Preferiu o silêncio. Uma vida oculta, para que eu pudesse crescer. Preferiu as dores que eu sempre lhe causei, e escolheu se abster, para que eu pudesse ter.
Doutora em conhecimentos de vida e na cura das minhas feridas, sempre soube como ninguém resolver as complicadas equações matemáticas dos meus problemas e quando minhas dores eram inevitáveis, havia certeza de cura num cuidado que milagrosamente regenerava um joelho arranhado, um osso quebrado, ou até mesmo um coração dilacerado.
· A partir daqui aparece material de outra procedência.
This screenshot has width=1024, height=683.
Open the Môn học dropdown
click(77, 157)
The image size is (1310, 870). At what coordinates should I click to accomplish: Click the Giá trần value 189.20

Sempre foi o conselho certo nas minhas horas mais incertas. A coragem que eu precisava para tentar mais uma vez, e descobrir que onde eu enxergava um limite, nada mais havia que um pequeno obstáculo.
Você sempre teve a mesma idade que eu... Foi bebê para que eu pudesse brincar com aquela colherzinha que você transformava num dos mais belos aviões que já conheci... Foi criança para que a gente aprendesse a caminhar juntos... Foi jovem para que eu pudesse chorar ao seu ombro, e o abraço que as vezes precisei para me esconder do resto do mundo.
Você deu o primeiro passo da minha vida, e me ensinou que para realizar até mesmo os sonhos mais impossíveis, é preciso continuar caminhando.
Algumas vezes, cheguei até mesmo imaginar que havia esquecido de mim... Mas reconheço que sua sabedoria precisou deixar eu me sentir livre para que eu pudesse descobrir o amargor de uma vida tão diferente do seu colo consolador.
Me repreendeu severamente, quando eu jurava ter certeza das minhas descobertas desordenadas. Suas palavras fugiam quando eu precisava que você concordasse com meus desejos tão cheios de bajulos. E como meus melhores amigos, era você mesma quem me procurava para explicar a complexa relação entre o querer e o poder.
Eu sempre lhe vi tão cheia de disposição enquanto nos divertíamos, e a nossa idade avançava. Porém, certo dia, vi aquela menina que cresceu junto de mim, chorar pela primeira vez. Parecia que não era real... Eu nunca havia lhe visto chorar antes.
Mas para o meu espanto, você estava lá, num cantinho do sofá da sala, sozinha, banhada em lágrimas.
Fiquei tão assustado quanto você, que secava suas lágrimas como se aquilo não fizesse parte de alguém que sempre me pareceu tão inabalável.
Não tive coragem de sentar ao seu lado para entender os motivos que te levaram ao pranto. Saí, dei de costas, e quando estive maduro o suficiente, conduziu-me aos caminhos que lhe faziam chorar naquele dia que eu já nem lembrava mais.
Nossa viagem durou apenas um instante, apenas o momento de você me dizer em poucas palavras: Filho, eu te amo!
E foi assim que descobri que você também sentiu toda a felicidade que eu sentia enquanto me divertia. Mas com um porem a mais... Enquanto eu tinha tudo nas mãos, você se privava de todas as suas coisas para me fazer feliz. E então, aquelas lágrimas que aconteciam todas as vezes que se sentia desolada pelo pouco que sempre tivemos.
Mas hoje, quero que saibas que reconheço tudo o que fizestes por mim. E se o pouco que me ofereceste foi o suficiente para te levar às lágrimas, reconheças que tê-la junto de mim, sempre foi o motivo pelo qual eu estive feliz.